釣りさえできれば。



 経験値を百ほど手に入れた俺は、浜辺に帰ってきた。


 遭難したら死ぬと思ってたので、なるべく浜の近くで延々と獲物を探してたのだ。


「もう夕方か。結局釣り出来なかったな……」


 実質レーザーライフルと言う超つよつよ水鉄砲で事なきを得たけど、やっぱり俺は釣りがしたい。


 こんなチート武器を手に入れても、モンスター倒してチヤホヤされて俺つえー、とか別に興味無いんだよな。


 ワクワクする冒険も、スリルある戦闘も、可愛い女の子との出会いも。その全てが釣りに下る。釣りより優先する事など何も無い。
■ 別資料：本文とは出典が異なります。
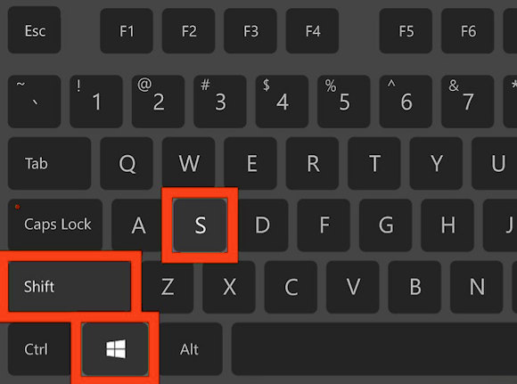The height and width of the screenshot is (384, 517).
Task: Click the tilde backtick key
Action: (x=34, y=102)
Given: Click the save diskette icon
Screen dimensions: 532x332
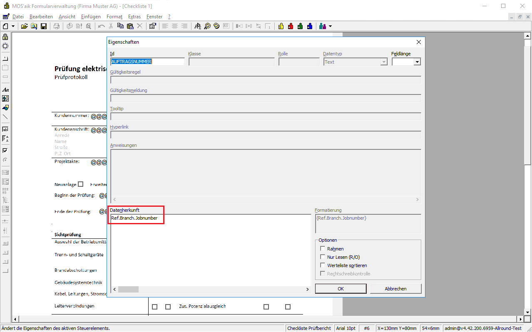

 釣りは良い。釣りは人生だ。中国の諺にも確か幸せになりたかったら釣りをしろってのがあるはず。


 一日幸せで居たかったらアレを、三日幸せで居たかったらコレを、一生幸せになりたかった釣りをしなさい、みたいなやつ。


 つまり釣りをしてる俺は一生幸せである事が確定的に明らかであり、多分ジャックポット的な不運で死んでも転生したのは釣りをしてたからだ。


 それにサメに食われて海に還ったのは個人的に喜ばしい死に方だったし。いつも喧嘩してるクソ親達に看取られるくらいなら母なる海で死にたいに決まってる。


 親らしい事をされた経験が無い。お金出しとけば良いだろって言うスタンスの二人に比べたら、いつでも俺の相手をしてくれた海こそが俺の親だった。


 なので陸地より海が良い。陸棲生物なので陸で生きないとダメなんだけど、基本的には海に居たい。


「…………はぁ、暗くなったしテントでも張るか。百ポイントで足りるかな」


 七つ道具のショップを起動して買い物をする。まずテントと、焚き火台、飲水も要るな。そう言えば転生してから無補給だった。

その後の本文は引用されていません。